He was not allowed downstairs, and acknowledges that he could not have heard much by trying to listen through the floor. "But in retrospect, it did create my first aesthetic viewpoint of trying to project images in my own mind. That is exactly what I am still doing. I also think that in all my work, there is a very strong undercurrent of voyeurism. And a very strong sense of a certain kind of alienation between me and the subject. And I think that was all set up in some weird way by the circumstances at home."
Nowadays he enjoys long-distance swimming, and has many of his ideas in the pool. "I think it's something about being underwater, sort of removed from the cares of the world. I come up with images and they float around, and if they stick we move to the next step and start incorporating them into our next production."
Crewdson works on a grand scale. The production notes for Beneath the Roses list more than 150 participants, including 55 "actors", eight "set dressers", several "best boys", a lead greensman, an aquarist and a manufacturer of synthetic corpses. When one of his images called for rain, he lined a street with water towers feeding sprinklers. He has borrowed fire engines, ambulances, and once used a bucket of pig's blood. In the past his images have featured well-known actors such as Gwyneth Paltrow, William H Macy and Tilda Swinton. In Beneath the Roses, the only celebrity involved is Jennifer Jason Leigh, a close friend, who in one of the images sits unrecognisably in a car.

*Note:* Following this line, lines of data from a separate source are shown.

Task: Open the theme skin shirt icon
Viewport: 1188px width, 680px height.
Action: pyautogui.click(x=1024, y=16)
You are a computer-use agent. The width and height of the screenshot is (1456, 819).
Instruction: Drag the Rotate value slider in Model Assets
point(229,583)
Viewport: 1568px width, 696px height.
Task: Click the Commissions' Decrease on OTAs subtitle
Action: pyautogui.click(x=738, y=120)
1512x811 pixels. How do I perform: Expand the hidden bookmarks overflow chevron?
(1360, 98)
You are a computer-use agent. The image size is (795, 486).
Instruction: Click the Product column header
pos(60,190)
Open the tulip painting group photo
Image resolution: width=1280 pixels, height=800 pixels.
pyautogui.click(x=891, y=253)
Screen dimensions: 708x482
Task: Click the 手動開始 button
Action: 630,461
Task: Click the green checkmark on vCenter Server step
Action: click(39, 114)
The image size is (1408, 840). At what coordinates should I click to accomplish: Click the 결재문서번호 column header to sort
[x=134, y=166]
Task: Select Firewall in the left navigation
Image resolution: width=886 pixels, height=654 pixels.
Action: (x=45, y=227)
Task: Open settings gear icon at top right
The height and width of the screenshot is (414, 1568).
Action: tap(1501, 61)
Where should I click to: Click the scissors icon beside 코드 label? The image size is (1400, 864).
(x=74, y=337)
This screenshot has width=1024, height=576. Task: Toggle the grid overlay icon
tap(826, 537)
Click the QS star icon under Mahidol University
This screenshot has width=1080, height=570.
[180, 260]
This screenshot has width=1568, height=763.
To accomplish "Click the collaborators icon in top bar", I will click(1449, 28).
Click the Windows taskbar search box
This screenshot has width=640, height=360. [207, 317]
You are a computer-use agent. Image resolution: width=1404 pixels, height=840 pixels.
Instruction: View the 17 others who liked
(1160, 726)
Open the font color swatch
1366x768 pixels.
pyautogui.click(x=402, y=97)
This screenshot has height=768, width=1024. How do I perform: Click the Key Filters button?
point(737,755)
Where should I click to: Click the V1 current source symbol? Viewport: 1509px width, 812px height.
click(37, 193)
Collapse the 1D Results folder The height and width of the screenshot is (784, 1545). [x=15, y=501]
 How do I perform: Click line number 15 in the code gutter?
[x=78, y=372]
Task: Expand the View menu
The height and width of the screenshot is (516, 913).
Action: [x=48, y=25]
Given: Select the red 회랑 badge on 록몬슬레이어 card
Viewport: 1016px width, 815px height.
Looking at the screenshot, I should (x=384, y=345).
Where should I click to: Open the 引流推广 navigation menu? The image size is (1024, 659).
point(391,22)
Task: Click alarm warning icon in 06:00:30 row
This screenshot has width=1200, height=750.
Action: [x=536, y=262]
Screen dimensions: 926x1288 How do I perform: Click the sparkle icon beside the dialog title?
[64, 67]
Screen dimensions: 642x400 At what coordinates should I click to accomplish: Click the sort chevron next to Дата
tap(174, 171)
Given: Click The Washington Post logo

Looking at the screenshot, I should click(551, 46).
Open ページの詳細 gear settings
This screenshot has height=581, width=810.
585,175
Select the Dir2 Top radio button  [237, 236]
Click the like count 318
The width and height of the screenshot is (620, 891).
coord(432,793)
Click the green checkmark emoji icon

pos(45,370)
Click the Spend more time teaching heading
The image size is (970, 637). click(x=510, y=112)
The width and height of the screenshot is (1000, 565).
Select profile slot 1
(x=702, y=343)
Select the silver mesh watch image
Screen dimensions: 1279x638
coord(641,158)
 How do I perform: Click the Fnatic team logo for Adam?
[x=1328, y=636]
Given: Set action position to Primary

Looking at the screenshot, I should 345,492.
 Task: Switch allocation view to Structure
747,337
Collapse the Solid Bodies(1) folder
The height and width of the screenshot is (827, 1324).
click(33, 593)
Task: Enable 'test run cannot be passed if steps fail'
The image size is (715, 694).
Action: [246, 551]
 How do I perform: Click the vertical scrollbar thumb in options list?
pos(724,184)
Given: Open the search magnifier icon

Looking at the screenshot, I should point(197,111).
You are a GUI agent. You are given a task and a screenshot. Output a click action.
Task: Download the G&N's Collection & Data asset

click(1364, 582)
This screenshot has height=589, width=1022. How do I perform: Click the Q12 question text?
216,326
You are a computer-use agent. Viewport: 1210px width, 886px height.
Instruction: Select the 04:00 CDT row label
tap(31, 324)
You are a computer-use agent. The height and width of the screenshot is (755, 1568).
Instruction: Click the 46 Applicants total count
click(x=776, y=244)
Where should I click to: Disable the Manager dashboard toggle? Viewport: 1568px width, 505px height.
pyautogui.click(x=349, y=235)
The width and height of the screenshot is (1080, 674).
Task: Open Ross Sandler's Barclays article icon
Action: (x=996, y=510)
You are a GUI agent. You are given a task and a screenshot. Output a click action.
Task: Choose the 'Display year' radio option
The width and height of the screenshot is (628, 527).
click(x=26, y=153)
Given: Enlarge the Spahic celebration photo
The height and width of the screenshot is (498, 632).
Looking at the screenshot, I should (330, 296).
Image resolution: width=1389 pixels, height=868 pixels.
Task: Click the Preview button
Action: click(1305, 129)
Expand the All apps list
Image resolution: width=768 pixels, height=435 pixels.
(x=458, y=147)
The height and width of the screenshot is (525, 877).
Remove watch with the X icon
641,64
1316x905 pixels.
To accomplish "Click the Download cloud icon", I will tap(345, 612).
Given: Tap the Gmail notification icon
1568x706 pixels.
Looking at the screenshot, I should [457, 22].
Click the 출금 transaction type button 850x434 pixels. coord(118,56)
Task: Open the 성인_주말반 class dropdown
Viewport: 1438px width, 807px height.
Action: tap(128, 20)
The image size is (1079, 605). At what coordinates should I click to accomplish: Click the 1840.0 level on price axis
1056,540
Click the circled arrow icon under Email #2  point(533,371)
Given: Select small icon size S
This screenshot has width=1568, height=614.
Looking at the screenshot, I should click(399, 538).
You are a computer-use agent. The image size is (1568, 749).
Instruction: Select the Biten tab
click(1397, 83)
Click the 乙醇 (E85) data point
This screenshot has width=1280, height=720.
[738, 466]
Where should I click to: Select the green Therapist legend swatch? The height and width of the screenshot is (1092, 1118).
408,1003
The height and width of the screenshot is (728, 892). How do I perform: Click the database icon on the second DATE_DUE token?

The result of what Crewdson freely admits is his "obsessive... maniacal... perfectionist" approach is a unique body of work that combines the all-American eye of the painter Norman Rockwell with the brooding menace of Norman Bates, the motel owner from Hitchcock's Psycho. Crewdson denies that he is trying to send any kind of message, or has any political axe to grind. "I'm just trying to create beautiful images that have some kind of psychological content to them," he says.
"The thing that is important to me is that I want a sense of complicated beauty: not a beauty that is purely seductive or elegant. My pictures reside in the collision between my irrational need to make a perfect world, and the impossibility of doing so. I want them to be psychologically fraught with certain anxieties or fears or desires."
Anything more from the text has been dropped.